[UR][L0v2] add support for batched queue submissions #19769

EuphoricThinking · 2025-08-12T10:28:52Z

Adding a new feature: batched queue submissions.

Batched queues enable submission of operations to the driver in batches, therefore reducing the overhead of submitting every single operation individually. Similarly to command buffers in L0v2, they use regular command lists (later referenced as 'batches'). Operations enqueued on regular command lists are not executed immediately, but only after enqueueing the regular command list on an immediate command list. However, in contrast to command buffers, batched queues also handle submission of batches (regular command lists) instead of only collecting enqueued operations, by using an internal immediate command list.

Batched queues introduce:

batch_manager stores the current batch, the command list manager with an immediate command list for batch submissions, the vector of submitted batches, the generation number of the current batch.
The current batch is a command list manager with a regular command list; operations requested by users are enqueued on the current batch. The current batch may be submitted for execution on the immediate command list, replaced by a new regular command list and stored for execution completion in the vector of submitted batches.
The number of regular command lists stored for execution is limited.
The generation number of the current batch is assigned to events associated with operations enqueued on the given batch. It is incremented during every replacement of the current batch. When an event created by a batched queue appears in an eventWaitList, the batch assigned to the given event might not have been executed yet and the event might never be signalled. Comparing generation numbers enables determining whether the current batch should be submitted for execution. If the generation number of the current batch is higher than the number assigned to the given event, the batch associated with the event has already been submitted for execution and additional submission of the current batch is not needed.
Regular command lists use the regular pool cache type, whereas immediate command lists use the immediate pool cache type. Since user-requested operations are enqueued on regular command lists and immediate command lists are only used internally by the batched queue implementation, events are not created for immediate command lists.
wait_list_view is modified. Previously, it only stored the waitlist (as a ze_event_handle buffer created from events) and the corresponding event count in a single container, which could be passed as an argument to the driver API. Currently, the constructor also ensures that all associated operations will eventually be executed. Since regular command lists are not executed immediately, but only after enqueueing on immediate lists, it is necessary to enqueue the regular command list associated with the given event. Otherwise, the event would never be signalled.

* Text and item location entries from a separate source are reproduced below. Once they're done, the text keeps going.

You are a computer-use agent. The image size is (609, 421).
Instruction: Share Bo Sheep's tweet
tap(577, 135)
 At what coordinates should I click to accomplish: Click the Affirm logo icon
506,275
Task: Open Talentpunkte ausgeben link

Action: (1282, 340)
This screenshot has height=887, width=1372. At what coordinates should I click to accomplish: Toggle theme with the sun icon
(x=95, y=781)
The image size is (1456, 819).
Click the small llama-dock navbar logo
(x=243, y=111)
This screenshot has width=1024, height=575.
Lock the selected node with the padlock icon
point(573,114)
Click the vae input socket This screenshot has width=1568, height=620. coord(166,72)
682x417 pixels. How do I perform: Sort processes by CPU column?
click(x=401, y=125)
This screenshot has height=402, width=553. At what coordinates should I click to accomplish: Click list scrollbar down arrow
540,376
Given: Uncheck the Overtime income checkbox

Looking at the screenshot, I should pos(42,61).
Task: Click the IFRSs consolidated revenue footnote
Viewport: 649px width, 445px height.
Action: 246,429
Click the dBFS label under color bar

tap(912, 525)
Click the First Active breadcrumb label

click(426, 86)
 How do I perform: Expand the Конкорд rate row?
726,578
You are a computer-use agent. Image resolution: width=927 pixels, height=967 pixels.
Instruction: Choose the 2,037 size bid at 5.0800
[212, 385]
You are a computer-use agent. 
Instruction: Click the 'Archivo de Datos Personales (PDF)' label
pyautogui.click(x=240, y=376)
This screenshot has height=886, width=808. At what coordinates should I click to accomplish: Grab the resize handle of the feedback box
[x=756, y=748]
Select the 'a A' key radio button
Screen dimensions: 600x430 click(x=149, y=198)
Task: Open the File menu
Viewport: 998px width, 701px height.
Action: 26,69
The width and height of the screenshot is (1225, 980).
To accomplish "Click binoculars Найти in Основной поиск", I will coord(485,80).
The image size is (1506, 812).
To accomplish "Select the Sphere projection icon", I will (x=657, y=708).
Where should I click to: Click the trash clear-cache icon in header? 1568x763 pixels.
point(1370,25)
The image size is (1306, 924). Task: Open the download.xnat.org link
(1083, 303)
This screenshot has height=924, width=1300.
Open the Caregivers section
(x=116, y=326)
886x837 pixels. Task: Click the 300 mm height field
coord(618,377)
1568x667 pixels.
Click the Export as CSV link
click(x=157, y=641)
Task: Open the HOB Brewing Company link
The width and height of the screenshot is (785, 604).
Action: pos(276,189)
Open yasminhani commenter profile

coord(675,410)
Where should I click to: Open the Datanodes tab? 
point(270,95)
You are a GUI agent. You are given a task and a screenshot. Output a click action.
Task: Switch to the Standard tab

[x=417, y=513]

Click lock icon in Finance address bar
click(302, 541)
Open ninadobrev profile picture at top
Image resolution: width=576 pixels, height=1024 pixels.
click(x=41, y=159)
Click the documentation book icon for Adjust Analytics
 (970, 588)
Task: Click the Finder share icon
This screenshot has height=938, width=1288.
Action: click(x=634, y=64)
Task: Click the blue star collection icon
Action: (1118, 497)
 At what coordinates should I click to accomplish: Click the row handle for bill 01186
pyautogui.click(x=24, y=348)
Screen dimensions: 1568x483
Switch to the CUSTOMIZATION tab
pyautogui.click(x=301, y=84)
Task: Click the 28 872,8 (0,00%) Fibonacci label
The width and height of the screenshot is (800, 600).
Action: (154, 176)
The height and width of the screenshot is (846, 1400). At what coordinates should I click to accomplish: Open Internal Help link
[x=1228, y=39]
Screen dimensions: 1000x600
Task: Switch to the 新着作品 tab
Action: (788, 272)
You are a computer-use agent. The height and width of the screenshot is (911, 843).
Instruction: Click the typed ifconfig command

Additionally, support for UR_QUEUE_INFO_FLAGS in urQueueGetInfo has been added for native CPU, which is required by the enqueueTimestampRecording tests. Currently, enqueueTimestampRecording is not supported by batched queues.

Batched queues can be enabled by setting UR_QUEUE_FLAG_SUBMISSION_BATCHED in ur_queue_flags_t or globally, through the environment variable UR_L0_FORCE_BATCHED=1.

Benchmark results for default in-order queues (sycl branch, commit hash: b76f12e) and batched queues:
api_overhead_benchmark_ur SubmitKernel in order: 20.839 μs
api_overhead_benchmark_ur SubmitKernel batched: 12.183 μs

For tests in CI, batched queues are enabled by default, which may cause failures in tests dedicated for other types of queues, i.e. in-order. This would be reset after tests in CI.

pbalcer

Have you been able to run the SubmitKernel benchmarks? If so, can you please share results?

devops/scripts/benchmarks/utils/compute_runtime.py

unified-runtime/source/adapters/level_zero/adapter.cpp

unified-runtime/source/adapters/level_zero/v2/command_list_manager.cpp

unified-runtime/source/adapters/level_zero/v2/event.cpp

unified-runtime/source/adapters/level_zero/v2/queue_batched.cpp

pbalcer · 2025-10-16T11:36:34Z

unified-runtime/source/adapters/level_zero/v2/queue_batched.hpp

+
+namespace v2 {
+
+struct batch_manager {


You use three different styles of multi-line comments in this struct. I think the most commonly used style in the adapter codebase is:

// // //

But if you want to use block-style comments, do:

/* * ... * ... */

I have unified the format in this file for multi-line comments, although it still differs slightly from your recommendation (this is the version from the formatter)

Can you do the same for all the comments in the patch?

this is the version from the formatter
AFAIK clang-format's LLVM multi-line comment style is this:

/* * first line * second line */

I'd be odd if it changed it to something else.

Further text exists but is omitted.